Aurora mayor offers police protection to gang-affected apartment complexes
Mike Coffman says if the landowner doesn't provide trash and other routine services, Aurora will be "forced to close' two apartment complexes
Aurora Mayor Mike Coffman on Monday said that the city had offered — after earlier denying a request from the landowner — police protection to two gang-affected apartment buildings but also threatened to shut down the complexes if no routine services are provided soon.
“Last Thursday, Jason Batchelor, the City Manager, made an offer to the owner that the city would provide two police officers for each of the properties for two weeks, with an extension, if necessary, if the owner would assume responsibility for these two properties and place an onsite property manager in each one,” Coffman said on Facebook on Monday.
The offer announced Monday comes two months after the apartment landlords had requested security for their properties, which city officials denied because of staffing issues.
The city’s offer also contained a not-so-veiled threat.
“If the owner does not assume responsibility for these properties and start providing routine services, like trash removal, the city will be forced to close both apartment complexes as a last resort,” Coffman said.
It is unknown whether the city or CBZ Management will assume the costs for the police protection, assuming the landowner accepted the offer.
Neither the Florida PR firm, nor the law firm representing CBZ Management could be immediately reached for comment on Monday.
Shortly after an attorney representing CBZ Management reached out to Colorado Attorney General Phil Weiser in June requesting help, the landlords asked the city for off-duty officers to patrol their properties, Joe Moylan, an Aurora Police Department spokesperson, said in an email to The Denver Gazette.

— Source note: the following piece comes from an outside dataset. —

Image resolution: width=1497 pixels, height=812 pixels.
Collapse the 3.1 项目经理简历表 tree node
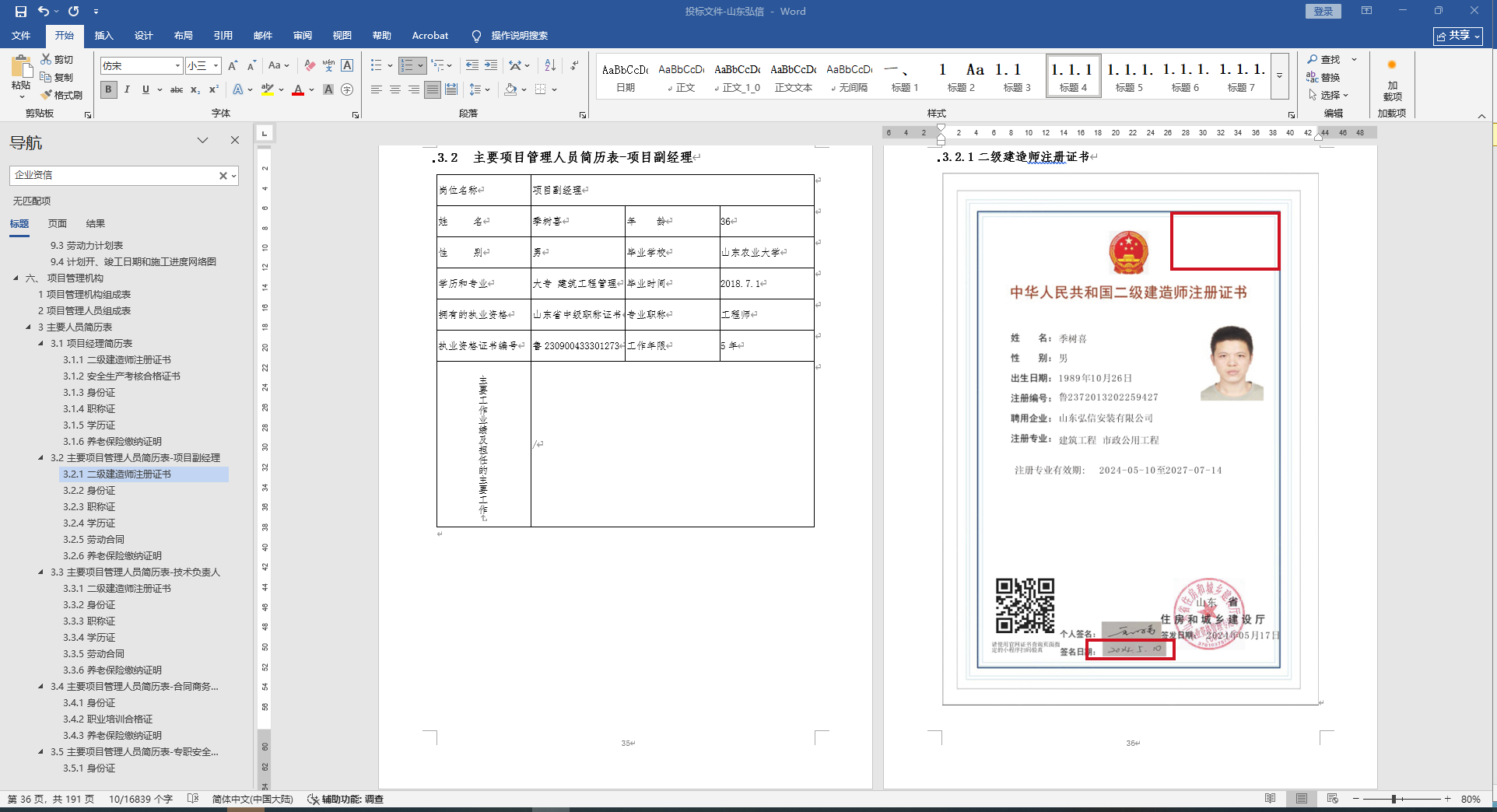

“He was told we didn’t have the staffing to provide adequate security at all his properties,” Moylan has said.
Police protection was offered to Whispering Pines and The Edge at Lowry, according to Coffman.
CBZ Management also owns Aspen Grove, which the city shut down and boarded up last month, citing health and safety issues. That move meant evicting roughly 300 residents, including children.
Based in Brooklyn, CBZ Management operates rental apartments in New York and Colorado with 11 properties in Denver, Aurora, Colorado Springs, and Pueblo.
In letters obtained by The Denver Gazette, CBZ Management — through their attorney — complained to Weiser and Batchelor that the gang had “forcibly taken control” of their properties.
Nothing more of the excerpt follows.